"All is Lost" erzählt vom Überlebenskampf eines Mannes - ganz simpel und doch so existenziell. Unser Mann (Robert Redford), über dessen Herkunft wir nichts erfahren, dessen Namen wir noch nicht einmal wissen, erleidet mit seinem Einhandsegler mitten im Indischen Ozean Schiffbruch: Er rammt eines Morgens einen herrenlos im Meer treibenden Frachtcontainer und reißt dabei ein großes Loch in seinen Schiffsrumpf.

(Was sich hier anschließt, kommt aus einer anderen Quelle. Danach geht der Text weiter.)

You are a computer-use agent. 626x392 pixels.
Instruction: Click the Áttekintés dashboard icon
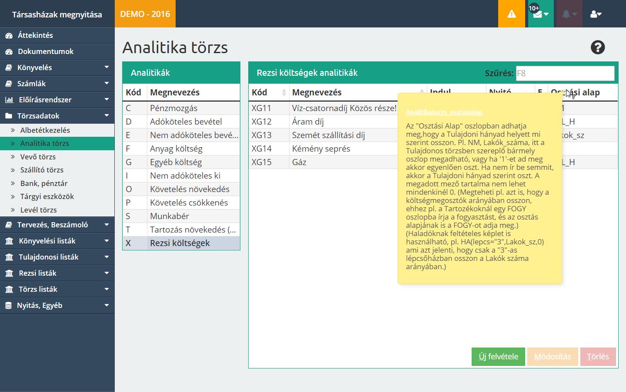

Fünf Minuten bis zur Katastrophe
Das Unglück ereignet sich weitab von den befahrenen Schifffahrtsrouten, und um die Sache noch schlimmer zu machen, gehen auch noch Navigationssystem und Funkgerät des Segelboots bei dem Aufprall zu Bruch. Das alles ereignet sich in den ersten fünf Minuten dieses Films - und von da an beginnt der verzweifelte Kampf um das nackte Überleben, der immerhin gut anderthalb Stunden in Anspruch nimmt. Ein schwerer Sturm kommt auf, immer mehr Wasser dringt in das Boot und es ereignen sich noch ein paar andere größere und kleinere Katastrophen - aber unser Mann gibt so schnell nicht auf. Mit dem Mut der Verzweiflung schafft er es immer wieder, dem Tod noch einmal von der Schippe zu springen.
Sprachlos
Regisseur JC Chandor ("The Margin Call") verzichtet weitgehend auf künstlichen Spannungsaufbau und dramaturgische Tricks. Er konzentriert sich ganz und gar auf seinen Protagonisten: "Der alte Mann und das Meer" hat "die Zeit" ein wenig spöttisch geschrieben. Es gibt keine Rückblenden, es gibt keine großartigen Actionszenen. Es gibt auch keine Suchtrupps: Männer, die irgendwo verzweifelt auf die Uhr schauen und die Stunden zählen, die der Schiffbrüchige noch zu leben hat. In den ganzen 106 Minuten, die der Film dauert, wird nicht ein einziger Satz gesprochen.
Redford mal anders
Für Robert Redford ist dieser Film eine Tour de Force - und doch hat man das Gefühl, er habe auf eine solche Herausforderung nur gewartet, um den Leuten ein für alle Mal zeigen, was in ihm steckt. Hier spielt Redford mal nicht den Sonnyboy, den Charmeur, der immer ein Witzchen auf den Lippen hat und nie die Fassung verliert. Unser Mann ist ein einsamer, verzweifelter, zu Tode verängstigter Mann, der aber trotzdem den Kampf gegen die Naturgewalten aufnimmt, und ihn bis zum Schluss nie aufgibt.
Spannend
Man kann diesen Film als Parabel auf die Menschheit im Allgemeinen verstehen, die ja im Grunde auch irgendwie ums Überleben kämpft und die sich nur durch allerlei Tricks und Hilfs-Konstruktionen über Wasser hält. Man kann es aber auch sein lassen und einfach nur diese spannende und gut gemachte Story genießen.